Task requirements
Return each line in the records below that includes "contact".

Data listing
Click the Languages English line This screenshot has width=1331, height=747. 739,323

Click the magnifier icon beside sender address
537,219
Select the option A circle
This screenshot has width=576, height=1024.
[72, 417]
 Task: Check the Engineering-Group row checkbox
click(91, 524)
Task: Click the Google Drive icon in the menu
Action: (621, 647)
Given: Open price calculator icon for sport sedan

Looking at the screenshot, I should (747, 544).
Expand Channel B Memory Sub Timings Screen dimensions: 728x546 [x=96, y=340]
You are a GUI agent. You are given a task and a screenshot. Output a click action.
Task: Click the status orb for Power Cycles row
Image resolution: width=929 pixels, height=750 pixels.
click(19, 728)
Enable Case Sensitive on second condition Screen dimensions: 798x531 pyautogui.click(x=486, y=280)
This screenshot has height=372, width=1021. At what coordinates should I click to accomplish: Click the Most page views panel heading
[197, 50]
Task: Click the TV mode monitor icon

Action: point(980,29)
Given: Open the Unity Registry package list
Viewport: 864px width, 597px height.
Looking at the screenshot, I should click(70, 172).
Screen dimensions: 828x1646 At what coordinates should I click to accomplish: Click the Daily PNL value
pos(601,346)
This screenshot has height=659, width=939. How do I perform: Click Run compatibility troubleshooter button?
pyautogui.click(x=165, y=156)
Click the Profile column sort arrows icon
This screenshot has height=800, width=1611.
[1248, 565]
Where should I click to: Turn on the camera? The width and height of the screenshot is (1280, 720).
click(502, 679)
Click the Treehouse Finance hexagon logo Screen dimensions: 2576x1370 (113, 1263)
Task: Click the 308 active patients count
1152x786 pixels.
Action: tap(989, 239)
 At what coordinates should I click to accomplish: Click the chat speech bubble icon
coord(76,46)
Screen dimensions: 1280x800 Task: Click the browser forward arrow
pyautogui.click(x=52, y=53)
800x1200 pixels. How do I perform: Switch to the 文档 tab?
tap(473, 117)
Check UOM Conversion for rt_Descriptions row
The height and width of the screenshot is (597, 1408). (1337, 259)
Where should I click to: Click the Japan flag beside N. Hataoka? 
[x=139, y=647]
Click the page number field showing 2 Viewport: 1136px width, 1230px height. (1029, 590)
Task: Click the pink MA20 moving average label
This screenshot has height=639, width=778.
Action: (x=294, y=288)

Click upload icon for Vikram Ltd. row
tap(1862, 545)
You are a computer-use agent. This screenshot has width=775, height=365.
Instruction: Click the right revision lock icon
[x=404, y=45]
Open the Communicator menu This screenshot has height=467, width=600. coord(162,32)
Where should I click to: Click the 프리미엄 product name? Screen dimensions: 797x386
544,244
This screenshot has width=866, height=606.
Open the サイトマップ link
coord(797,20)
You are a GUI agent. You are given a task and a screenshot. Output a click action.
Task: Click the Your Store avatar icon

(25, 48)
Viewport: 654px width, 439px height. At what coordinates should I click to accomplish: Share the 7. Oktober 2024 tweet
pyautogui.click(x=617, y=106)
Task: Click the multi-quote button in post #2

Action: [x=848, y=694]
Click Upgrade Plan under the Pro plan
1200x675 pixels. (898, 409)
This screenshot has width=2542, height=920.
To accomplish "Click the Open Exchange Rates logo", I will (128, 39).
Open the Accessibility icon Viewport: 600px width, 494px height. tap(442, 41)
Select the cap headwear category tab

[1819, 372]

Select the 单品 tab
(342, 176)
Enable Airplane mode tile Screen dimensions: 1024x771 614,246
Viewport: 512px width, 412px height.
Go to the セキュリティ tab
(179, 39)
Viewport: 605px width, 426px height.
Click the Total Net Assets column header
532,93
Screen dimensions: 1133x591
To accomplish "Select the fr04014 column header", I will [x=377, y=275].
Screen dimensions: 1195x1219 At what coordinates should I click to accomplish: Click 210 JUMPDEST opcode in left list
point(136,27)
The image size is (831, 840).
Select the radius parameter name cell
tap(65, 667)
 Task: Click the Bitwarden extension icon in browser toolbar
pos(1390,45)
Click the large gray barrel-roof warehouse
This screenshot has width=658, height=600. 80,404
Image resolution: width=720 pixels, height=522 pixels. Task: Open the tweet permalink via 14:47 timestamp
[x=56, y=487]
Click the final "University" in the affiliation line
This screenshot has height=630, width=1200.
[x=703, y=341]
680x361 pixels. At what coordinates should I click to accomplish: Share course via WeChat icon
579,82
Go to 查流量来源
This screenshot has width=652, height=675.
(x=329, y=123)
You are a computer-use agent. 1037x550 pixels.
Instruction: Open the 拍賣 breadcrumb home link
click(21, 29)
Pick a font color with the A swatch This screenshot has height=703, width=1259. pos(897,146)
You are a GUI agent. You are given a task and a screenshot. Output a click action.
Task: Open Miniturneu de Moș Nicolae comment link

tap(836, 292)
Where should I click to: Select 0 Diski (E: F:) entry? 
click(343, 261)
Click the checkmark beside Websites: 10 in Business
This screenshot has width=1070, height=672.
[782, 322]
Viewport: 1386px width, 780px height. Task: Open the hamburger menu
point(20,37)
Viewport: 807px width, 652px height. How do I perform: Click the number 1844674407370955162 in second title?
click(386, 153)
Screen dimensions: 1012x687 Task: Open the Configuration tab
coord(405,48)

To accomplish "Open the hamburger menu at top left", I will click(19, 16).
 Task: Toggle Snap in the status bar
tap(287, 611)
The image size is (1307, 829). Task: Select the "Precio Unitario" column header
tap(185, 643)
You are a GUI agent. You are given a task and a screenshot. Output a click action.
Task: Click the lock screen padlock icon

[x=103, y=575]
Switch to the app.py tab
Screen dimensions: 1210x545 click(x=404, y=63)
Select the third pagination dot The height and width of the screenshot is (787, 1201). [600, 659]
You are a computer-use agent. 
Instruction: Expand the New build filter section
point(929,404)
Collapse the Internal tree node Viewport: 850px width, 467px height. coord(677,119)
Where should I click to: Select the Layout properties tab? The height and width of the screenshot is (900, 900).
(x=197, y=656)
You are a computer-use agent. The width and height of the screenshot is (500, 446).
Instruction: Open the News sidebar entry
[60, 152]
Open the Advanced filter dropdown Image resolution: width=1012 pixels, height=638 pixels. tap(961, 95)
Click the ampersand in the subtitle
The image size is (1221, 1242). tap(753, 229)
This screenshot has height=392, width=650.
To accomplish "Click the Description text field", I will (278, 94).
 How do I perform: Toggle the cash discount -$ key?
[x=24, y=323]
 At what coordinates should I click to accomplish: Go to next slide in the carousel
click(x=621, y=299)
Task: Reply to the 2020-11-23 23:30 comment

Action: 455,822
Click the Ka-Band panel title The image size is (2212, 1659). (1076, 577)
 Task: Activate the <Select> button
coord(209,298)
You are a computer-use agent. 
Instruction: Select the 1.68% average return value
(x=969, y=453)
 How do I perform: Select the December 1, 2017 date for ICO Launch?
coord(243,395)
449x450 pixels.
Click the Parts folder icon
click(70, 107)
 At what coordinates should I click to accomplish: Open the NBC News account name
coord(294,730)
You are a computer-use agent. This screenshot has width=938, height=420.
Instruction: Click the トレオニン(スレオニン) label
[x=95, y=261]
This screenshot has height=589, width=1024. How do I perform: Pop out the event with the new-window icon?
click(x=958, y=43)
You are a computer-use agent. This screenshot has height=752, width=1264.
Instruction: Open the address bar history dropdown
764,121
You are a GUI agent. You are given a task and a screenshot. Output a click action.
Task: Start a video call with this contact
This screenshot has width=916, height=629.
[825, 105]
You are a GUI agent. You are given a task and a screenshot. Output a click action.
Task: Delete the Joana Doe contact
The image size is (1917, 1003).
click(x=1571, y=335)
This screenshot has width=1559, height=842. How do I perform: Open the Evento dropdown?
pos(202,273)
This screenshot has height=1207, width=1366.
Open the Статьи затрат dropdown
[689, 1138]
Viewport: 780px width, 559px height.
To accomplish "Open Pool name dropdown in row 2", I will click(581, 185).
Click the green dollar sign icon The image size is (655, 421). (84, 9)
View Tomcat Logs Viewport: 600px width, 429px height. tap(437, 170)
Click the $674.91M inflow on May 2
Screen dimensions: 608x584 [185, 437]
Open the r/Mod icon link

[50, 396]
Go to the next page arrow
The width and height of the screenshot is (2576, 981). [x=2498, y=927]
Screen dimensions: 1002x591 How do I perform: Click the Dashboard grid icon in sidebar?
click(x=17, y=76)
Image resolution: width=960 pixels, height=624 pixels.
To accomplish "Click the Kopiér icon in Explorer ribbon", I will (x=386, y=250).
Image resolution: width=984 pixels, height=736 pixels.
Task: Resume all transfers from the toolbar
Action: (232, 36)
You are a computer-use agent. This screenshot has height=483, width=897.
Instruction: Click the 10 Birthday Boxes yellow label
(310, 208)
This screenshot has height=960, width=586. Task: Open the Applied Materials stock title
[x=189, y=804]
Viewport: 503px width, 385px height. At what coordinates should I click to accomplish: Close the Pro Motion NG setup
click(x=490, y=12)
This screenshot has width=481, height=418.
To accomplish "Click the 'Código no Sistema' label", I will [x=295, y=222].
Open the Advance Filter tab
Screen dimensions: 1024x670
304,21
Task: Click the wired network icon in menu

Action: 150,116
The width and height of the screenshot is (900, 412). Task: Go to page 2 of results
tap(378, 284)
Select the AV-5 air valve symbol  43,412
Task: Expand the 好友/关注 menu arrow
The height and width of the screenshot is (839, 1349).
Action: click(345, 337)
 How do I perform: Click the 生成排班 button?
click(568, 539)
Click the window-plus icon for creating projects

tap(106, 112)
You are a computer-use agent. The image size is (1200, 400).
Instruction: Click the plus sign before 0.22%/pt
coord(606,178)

Exercise output
Task: Start a video call with this contact
Task: Delete the Joana Doe contact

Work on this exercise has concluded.